(Items from a data source)
/---

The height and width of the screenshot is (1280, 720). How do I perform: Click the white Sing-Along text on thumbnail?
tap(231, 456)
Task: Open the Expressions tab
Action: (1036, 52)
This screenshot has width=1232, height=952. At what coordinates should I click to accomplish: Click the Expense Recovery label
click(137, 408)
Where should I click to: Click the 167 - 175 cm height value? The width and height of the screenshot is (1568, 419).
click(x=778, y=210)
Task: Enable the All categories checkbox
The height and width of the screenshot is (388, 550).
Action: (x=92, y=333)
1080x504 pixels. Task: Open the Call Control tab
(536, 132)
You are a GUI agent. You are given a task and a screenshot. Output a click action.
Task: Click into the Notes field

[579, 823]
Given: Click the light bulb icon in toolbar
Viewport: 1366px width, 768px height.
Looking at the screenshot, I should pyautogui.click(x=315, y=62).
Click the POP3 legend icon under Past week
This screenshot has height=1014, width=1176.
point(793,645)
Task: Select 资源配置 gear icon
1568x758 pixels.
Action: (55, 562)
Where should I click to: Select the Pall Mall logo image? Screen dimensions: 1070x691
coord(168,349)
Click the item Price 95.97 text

\---

| Stated goal |
Can you retype every one of the items above word for word, without changing anything?

| Written solution |
The height and width of the screenshot is (1280, 720). How do I perform: Click the white Sing-Along text on thumbnail?
tap(231, 456)
Task: Open the Expressions tab
Action: (1036, 52)
This screenshot has width=1232, height=952. At what coordinates should I click to accomplish: Click the Expense Recovery label
click(137, 408)
Where should I click to: Click the 167 - 175 cm height value? The width and height of the screenshot is (1568, 419).
click(x=778, y=210)
Task: Enable the All categories checkbox
The height and width of the screenshot is (388, 550).
Action: (x=92, y=333)
1080x504 pixels. Task: Open the Call Control tab
(536, 132)
You are a GUI agent. You are given a task and a screenshot. Output a click action.
Task: Click into the Notes field

[579, 823]
Given: Click the light bulb icon in toolbar
Viewport: 1366px width, 768px height.
Looking at the screenshot, I should pyautogui.click(x=315, y=62).
Click the POP3 legend icon under Past week
This screenshot has height=1014, width=1176.
point(793,645)
Task: Select 资源配置 gear icon
1568x758 pixels.
Action: (55, 562)
Where should I click to: Select the Pall Mall logo image? Screen dimensions: 1070x691
coord(168,349)
Click the item Price 95.97 text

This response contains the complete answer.